No alla liberalizzazione

«Proprio perché condividiamo pienamente l’idea di un turismo regionale improntato sulla sostenibilità ambientale e sulla tutela del nostro ecosistema montano, nell’esporre questo intervento abbiamo chiaramente spiegato come l’esigenza di ampliare l’offerta turistica anche a questa attività, che conta un numero di appassionati nazionali ed internazionali in costante crescita, dovesse necessariamente passare attraverso una stretta regolamentazione normativa – non certo una liberalizzazione – comprensiva della formazione necessaria a garantire lo svolgimento in sicurezza dell’attività e dell’individuazione di un numero estremamente limitato di località e sentieri ad essa dedicati».

Puntano il dito contro «la risposta, improntata su valutazioni e posizioni preconcette».

I due consiglieri respingono al mittente «l’ipotesi che si pensi di fare del nostro territorio “un luna park aperto agli appassionati di determinati sport adrenalinici.

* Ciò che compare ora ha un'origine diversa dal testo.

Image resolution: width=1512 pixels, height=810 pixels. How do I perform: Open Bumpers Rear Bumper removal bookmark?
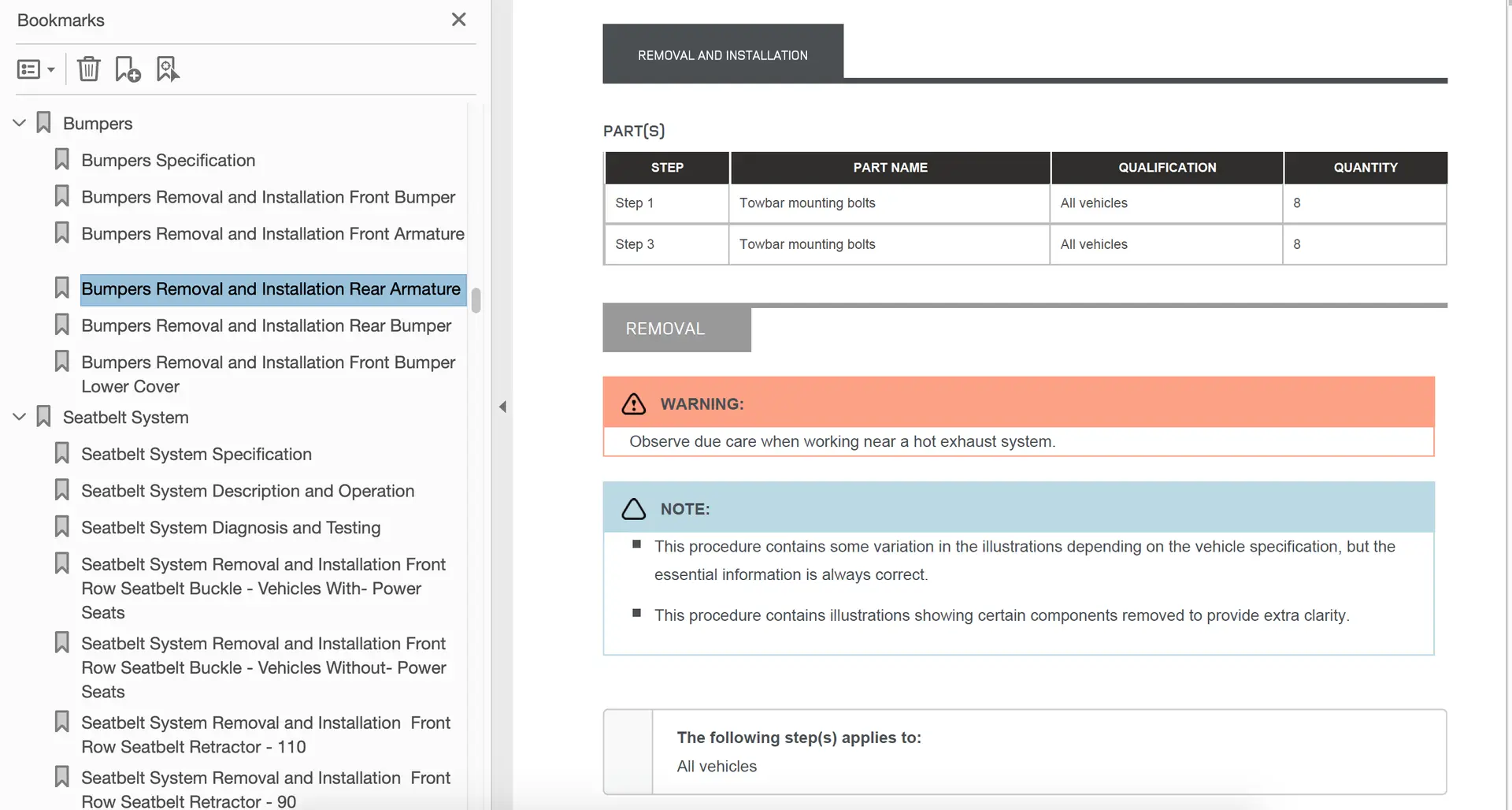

Vogliamo ricordare che i maestri di mountain bike e di ciclismo fuoristrada sono un’eccellenza del nostro territorio, e che gli appassionati di Elibike costituiscono a oggi una risorsa per quelle regioni italiane e quegli Stati esteri – compresa la confinante Svizzera – che hanno saputo cogliere l’occasione di combinare la tutela del territorio all’apertura verso attività sportive in crescita, quali l’Elibike».

«Considerando preoccupante sia questa incapacità di veder oltre lo status quo, che il presupposto secondo cui non vi è margine di convivenza tra le esigenze del territorio e quelle del comparto turistico, prendiamo atto con difficoltà della posizione assunta e ci rassegniamo nostro malgrado alla consapevolezza di aver perso un’opportunità e di vederci nuovamente superati da un gran numero di realtà turistiche sia vicine che lontane, evidentemente più lungimiranti e pronte della nostra».